**THE TASK:** Revise the items from the first line through the line containing "[X social link] (408, 452)", changing every "Image resolution" to "Image size" and leaving all else as it stands.

**EXCERPTED RECORDS:**
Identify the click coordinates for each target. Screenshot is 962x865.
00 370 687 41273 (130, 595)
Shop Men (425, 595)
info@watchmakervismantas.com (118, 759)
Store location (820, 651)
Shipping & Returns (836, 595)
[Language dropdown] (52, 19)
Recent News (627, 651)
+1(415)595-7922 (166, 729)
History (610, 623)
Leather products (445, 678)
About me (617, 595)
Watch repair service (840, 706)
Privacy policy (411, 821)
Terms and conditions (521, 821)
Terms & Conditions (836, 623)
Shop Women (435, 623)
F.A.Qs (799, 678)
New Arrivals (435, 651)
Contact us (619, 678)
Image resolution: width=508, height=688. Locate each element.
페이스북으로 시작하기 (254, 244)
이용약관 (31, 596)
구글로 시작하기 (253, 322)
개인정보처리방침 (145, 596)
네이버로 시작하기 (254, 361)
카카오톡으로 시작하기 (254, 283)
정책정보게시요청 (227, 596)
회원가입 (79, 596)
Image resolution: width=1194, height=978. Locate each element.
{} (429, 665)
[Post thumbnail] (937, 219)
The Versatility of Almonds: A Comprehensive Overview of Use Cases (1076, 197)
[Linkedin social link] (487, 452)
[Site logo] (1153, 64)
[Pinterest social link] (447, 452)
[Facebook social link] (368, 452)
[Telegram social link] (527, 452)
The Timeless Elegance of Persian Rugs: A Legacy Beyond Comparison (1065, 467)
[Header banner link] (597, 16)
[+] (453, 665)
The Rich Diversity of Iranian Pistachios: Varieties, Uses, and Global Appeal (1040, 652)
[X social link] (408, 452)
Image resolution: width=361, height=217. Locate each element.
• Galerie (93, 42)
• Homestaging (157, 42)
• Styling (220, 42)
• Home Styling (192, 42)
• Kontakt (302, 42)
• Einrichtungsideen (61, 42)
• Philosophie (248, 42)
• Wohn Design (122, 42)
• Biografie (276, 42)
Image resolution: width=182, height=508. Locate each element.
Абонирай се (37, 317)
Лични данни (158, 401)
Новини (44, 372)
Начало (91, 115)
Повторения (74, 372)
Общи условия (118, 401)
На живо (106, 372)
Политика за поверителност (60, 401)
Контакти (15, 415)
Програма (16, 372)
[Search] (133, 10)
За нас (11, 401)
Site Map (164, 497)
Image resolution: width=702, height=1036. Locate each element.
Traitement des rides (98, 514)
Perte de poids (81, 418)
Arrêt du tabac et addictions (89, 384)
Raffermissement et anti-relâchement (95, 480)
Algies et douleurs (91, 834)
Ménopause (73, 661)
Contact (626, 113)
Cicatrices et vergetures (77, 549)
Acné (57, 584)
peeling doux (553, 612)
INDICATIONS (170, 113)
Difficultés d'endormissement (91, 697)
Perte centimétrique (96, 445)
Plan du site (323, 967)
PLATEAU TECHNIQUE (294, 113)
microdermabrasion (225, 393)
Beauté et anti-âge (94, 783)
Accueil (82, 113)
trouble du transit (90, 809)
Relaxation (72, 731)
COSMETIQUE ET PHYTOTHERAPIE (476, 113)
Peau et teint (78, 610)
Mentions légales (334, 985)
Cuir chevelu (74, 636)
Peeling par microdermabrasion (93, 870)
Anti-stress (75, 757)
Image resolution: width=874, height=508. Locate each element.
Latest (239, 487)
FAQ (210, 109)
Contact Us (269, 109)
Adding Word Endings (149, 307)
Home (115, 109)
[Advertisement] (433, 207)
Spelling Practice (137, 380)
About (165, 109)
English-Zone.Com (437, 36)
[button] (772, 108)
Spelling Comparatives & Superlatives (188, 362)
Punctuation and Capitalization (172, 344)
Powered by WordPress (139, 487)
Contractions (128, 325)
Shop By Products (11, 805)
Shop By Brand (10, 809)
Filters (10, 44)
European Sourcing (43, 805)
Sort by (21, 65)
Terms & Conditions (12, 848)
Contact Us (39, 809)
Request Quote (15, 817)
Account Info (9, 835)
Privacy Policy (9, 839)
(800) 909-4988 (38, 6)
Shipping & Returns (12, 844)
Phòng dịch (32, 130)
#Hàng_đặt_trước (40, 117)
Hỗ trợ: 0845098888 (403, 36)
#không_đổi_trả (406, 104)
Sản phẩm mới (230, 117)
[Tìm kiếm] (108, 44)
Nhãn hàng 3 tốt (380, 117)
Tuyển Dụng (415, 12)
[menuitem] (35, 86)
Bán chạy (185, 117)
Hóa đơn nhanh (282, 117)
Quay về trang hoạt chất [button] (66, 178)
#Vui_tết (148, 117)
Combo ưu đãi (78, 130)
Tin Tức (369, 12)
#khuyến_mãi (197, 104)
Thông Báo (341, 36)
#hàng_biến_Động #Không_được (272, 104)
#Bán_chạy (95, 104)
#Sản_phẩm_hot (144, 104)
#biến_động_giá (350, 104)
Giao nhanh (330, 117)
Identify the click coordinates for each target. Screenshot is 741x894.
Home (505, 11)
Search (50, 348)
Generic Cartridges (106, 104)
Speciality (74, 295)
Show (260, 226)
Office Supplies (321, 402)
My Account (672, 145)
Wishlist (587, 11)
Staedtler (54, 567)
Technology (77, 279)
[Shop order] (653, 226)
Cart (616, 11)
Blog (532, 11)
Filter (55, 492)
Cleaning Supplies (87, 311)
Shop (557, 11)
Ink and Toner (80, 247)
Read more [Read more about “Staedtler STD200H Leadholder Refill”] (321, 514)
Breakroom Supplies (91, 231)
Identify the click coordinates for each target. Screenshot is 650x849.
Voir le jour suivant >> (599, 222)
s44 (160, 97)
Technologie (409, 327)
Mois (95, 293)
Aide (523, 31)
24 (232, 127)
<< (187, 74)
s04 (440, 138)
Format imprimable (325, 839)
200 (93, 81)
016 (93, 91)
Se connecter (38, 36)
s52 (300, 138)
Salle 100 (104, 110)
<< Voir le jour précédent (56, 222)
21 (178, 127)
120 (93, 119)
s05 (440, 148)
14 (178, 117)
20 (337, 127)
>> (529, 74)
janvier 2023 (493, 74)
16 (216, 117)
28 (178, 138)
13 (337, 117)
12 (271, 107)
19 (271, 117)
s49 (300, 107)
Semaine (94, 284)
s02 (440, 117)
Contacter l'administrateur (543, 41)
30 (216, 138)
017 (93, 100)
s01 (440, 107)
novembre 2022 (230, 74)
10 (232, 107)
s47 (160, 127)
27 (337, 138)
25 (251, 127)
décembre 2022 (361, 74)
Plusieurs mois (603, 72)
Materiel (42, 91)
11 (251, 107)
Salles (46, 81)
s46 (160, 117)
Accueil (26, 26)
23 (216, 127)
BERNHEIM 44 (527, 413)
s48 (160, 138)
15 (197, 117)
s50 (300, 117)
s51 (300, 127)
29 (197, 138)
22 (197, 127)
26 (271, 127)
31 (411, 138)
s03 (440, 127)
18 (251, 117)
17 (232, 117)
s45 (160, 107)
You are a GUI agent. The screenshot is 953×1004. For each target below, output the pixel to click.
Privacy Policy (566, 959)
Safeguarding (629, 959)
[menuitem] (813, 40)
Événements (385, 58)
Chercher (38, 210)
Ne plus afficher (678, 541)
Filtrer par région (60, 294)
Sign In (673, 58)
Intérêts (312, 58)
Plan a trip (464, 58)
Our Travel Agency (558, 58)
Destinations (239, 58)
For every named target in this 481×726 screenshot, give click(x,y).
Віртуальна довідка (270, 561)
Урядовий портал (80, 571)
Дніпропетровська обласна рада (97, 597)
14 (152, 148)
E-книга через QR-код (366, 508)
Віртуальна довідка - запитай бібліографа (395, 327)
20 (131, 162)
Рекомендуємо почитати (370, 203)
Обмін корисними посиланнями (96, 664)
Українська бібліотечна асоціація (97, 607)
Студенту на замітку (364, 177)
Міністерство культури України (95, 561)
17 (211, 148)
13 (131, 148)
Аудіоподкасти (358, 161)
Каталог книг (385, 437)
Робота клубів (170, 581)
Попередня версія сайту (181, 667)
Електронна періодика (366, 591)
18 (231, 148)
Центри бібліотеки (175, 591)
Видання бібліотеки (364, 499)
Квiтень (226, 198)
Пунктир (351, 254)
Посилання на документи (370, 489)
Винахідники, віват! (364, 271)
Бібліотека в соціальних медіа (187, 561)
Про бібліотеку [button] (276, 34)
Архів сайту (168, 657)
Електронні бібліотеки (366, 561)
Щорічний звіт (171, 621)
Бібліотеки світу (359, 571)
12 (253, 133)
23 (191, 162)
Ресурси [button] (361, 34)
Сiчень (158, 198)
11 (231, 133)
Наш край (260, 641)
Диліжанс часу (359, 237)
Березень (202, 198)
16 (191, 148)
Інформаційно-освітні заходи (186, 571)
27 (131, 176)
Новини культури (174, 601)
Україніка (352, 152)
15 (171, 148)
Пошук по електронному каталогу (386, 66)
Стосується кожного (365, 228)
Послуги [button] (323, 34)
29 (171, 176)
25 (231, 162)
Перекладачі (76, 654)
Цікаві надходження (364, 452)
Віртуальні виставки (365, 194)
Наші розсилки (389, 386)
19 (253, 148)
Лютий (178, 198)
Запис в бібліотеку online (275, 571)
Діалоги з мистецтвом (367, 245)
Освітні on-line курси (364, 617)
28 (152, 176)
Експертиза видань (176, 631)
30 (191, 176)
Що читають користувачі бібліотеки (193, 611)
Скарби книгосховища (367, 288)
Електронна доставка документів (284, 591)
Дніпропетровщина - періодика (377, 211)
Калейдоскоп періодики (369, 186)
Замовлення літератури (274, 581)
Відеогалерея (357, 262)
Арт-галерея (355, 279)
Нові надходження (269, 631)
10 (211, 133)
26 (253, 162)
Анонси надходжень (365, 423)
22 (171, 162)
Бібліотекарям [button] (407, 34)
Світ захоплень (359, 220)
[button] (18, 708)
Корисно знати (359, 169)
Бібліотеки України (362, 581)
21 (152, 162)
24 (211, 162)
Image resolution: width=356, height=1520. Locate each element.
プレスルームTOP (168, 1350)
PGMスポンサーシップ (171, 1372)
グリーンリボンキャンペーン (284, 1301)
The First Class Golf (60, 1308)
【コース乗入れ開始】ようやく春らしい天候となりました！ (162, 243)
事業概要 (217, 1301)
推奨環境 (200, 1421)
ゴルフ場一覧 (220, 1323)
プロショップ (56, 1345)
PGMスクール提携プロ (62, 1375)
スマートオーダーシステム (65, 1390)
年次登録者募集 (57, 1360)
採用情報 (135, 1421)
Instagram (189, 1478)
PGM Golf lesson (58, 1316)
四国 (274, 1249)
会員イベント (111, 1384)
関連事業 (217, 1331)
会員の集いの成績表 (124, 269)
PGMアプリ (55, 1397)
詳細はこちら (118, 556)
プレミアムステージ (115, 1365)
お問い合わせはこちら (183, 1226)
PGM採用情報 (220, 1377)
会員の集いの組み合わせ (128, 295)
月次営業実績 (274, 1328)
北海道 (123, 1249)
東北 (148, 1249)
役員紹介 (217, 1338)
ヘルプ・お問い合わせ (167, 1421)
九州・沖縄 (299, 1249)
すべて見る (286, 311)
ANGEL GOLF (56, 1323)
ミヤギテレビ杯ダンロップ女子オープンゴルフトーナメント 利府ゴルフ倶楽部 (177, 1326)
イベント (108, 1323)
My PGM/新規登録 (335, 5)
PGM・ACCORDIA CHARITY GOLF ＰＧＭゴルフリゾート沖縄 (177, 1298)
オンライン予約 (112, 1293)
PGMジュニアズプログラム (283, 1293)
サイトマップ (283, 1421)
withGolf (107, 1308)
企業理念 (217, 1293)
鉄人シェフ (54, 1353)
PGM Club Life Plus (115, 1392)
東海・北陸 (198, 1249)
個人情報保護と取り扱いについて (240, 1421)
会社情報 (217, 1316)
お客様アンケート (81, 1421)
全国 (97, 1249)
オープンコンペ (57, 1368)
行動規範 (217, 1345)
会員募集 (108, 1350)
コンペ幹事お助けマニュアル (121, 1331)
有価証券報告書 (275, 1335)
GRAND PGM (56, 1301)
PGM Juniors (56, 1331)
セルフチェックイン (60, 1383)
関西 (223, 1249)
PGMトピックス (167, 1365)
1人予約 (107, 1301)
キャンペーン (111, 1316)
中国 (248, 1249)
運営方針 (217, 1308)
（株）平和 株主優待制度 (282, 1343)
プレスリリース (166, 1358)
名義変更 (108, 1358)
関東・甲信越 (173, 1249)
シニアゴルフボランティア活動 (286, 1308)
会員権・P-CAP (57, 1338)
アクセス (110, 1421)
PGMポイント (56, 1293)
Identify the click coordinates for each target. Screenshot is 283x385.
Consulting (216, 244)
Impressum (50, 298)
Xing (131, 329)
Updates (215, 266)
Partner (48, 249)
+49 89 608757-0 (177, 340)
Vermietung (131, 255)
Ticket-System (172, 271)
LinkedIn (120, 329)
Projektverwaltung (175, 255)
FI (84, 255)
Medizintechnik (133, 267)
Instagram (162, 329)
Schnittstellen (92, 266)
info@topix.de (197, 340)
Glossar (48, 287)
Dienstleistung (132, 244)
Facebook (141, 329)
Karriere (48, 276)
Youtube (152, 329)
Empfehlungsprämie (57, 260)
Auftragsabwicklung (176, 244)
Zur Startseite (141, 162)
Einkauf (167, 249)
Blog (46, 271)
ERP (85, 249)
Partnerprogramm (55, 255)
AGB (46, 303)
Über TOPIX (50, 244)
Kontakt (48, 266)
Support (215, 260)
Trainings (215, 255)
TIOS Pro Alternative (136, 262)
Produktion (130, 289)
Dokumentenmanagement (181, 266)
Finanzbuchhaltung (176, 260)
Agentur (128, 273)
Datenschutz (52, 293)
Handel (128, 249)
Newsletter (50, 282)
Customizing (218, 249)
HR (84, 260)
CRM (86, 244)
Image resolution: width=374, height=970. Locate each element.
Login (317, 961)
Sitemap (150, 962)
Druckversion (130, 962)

**RESPONSE:**
Identify the click coordinates for each target. Screenshot is 962x865.
00 370 687 41273 (130, 595)
Shop Men (425, 595)
info@watchmakervismantas.com (118, 759)
Store location (820, 651)
Shipping & Returns (836, 595)
[Language dropdown] (52, 19)
Recent News (627, 651)
+1(415)595-7922 (166, 729)
History (610, 623)
Leather products (445, 678)
About me (617, 595)
Watch repair service (840, 706)
Privacy policy (411, 821)
Terms and conditions (521, 821)
Terms & Conditions (836, 623)
Shop Women (435, 623)
F.A.Qs (799, 678)
New Arrivals (435, 651)
Contact us (619, 678)
Image size: width=508, height=688. Locate each element.
페이스북으로 시작하기 (254, 244)
이용약관 (31, 596)
구글로 시작하기 (253, 322)
개인정보처리방침 (145, 596)
네이버로 시작하기 (254, 361)
카카오톡으로 시작하기 (254, 283)
정책정보게시요청 (227, 596)
회원가입 (79, 596)
Image size: width=1194, height=978. Locate each element.
{} (429, 665)
[Post thumbnail] (937, 219)
The Versatility of Almonds: A Comprehensive Overview of Use Cases (1076, 197)
[Linkedin social link] (487, 452)
[Site logo] (1153, 64)
[Pinterest social link] (447, 452)
[Facebook social link] (368, 452)
[Telegram social link] (527, 452)
The Timeless Elegance of Persian Rugs: A Legacy Beyond Comparison (1065, 467)
[Header banner link] (597, 16)
[+] (453, 665)
The Rich Diversity of Iranian Pistachios: Varieties, Uses, and Global Appeal (1040, 652)
[X social link] (408, 452)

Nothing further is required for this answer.